Objective A:
From the repository description below, list every evaluation metric that appears as a column heading in the results table.
Objective B:
Return, character for character, the portion of the repository description below that opens with the words containing "Model | Resolution" and closes with "a video (demo.gif).".

Selected passage:
* START *

Code for self-supervised monocular object depth estimation based on monodepth2. We have replaced MonoDepth2's default encoder-decoder architecture with a pre-trained relative depth estimation VIT from Depth-Anything and added the GPS loss from G2S to predict metric depth. Object detection is done by a YOLOv8 model trained on the COCO dataset.
There are many things to do, but for now, we have provided a trained model on the KITTI dataset without searching for the best training settings.
Model | Resolution | abs_rel | sq_rel | rmse | rmse_log | a1 | a2 | a3 |
---|---|---|---|---|---|---|---|---|
G2S | 1024×384 | 0.109 | 0.844 | 4.774 | 0.194 | 0.869 | 0.958 | 0.981 |
This Repo (G2S + Depth-Anything) | 518×518 | 0.101 | 0.733 | 4.579 | 0.183 | 0.893 | 0.964 | 0.982 |
-
Clone this repo and create the environment:
git clone https://github.com/fardinayar/object_depth_anything.git conda env create -f environment.yml conda activate depth
-
Run
python object_depth_estimation.py --image_folder {path to image folder} --output_type {"csv" or "video"}
In the case of "CSV", results will be saved as a CSV file (results.csv) that lists objects in each image with their minimum depth from the camera. In the case of the "video", the same results will be saved in a video (demo.gif).
-
Add code for training the depth estimation model on custom dataset
-
Evaluate the depth model only in object regions
-
Add more inference settings

* END *

Data excerpt:
* START *

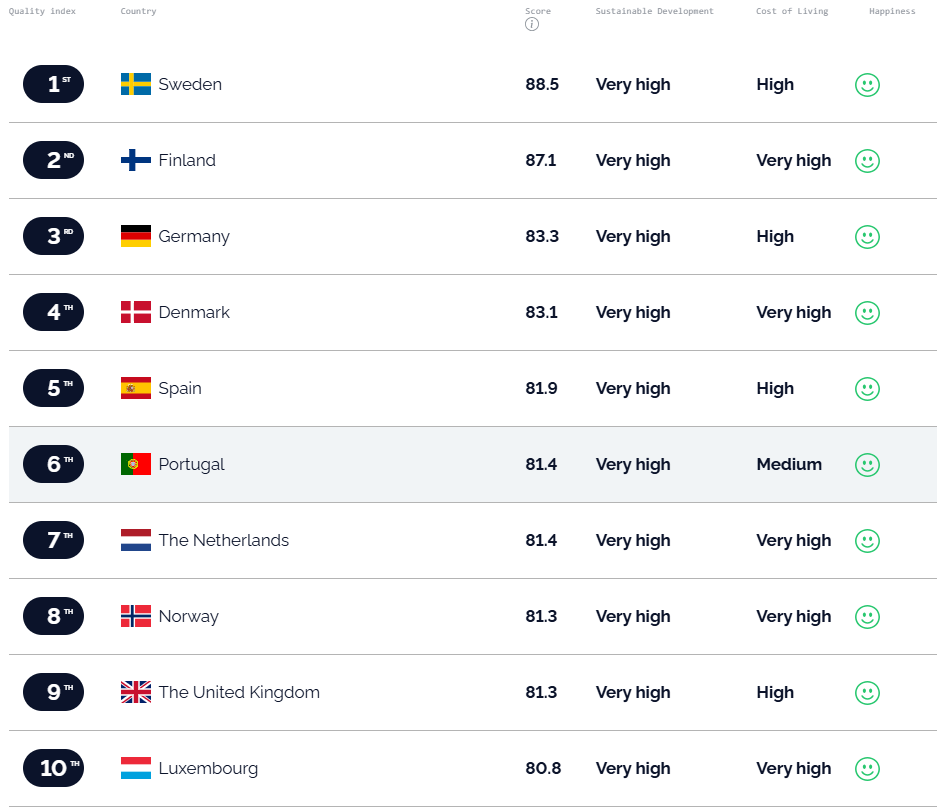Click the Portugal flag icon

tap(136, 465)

* END *

Exercise result A:
abs_rel, sq_rel, rmse, rmse_log, a1, a2, a3

Exercise result B:
Model | Resolution | abs_rel | sq_rel | rmse | rmse_log | a1 | a2 | a3 |
---|---|---|---|---|---|---|---|---|
G2S | 1024×384 | 0.109 | 0.844 | 4.774 | 0.194 | 0.869 | 0.958 | 0.981 |
This Repo (G2S + Depth-Anything) | 518×518 | 0.101 | 0.733 | 4.579 | 0.183 | 0.893 | 0.964 | 0.982 |
-
Clone this repo and create the environment:
git clone https://github.com/fardinayar/object_depth_anything.git conda env create -f environment.yml conda activate depth
-
Run
python object_depth_estimation.py --image_folder {path to image folder} --output_type {"csv" or "video"}
In the case of "CSV", results will be saved as a CSV file (results.csv) that lists objects in each image with their minimum depth from the camera. In the case of the "video", the same results will be saved in a video (demo.gif).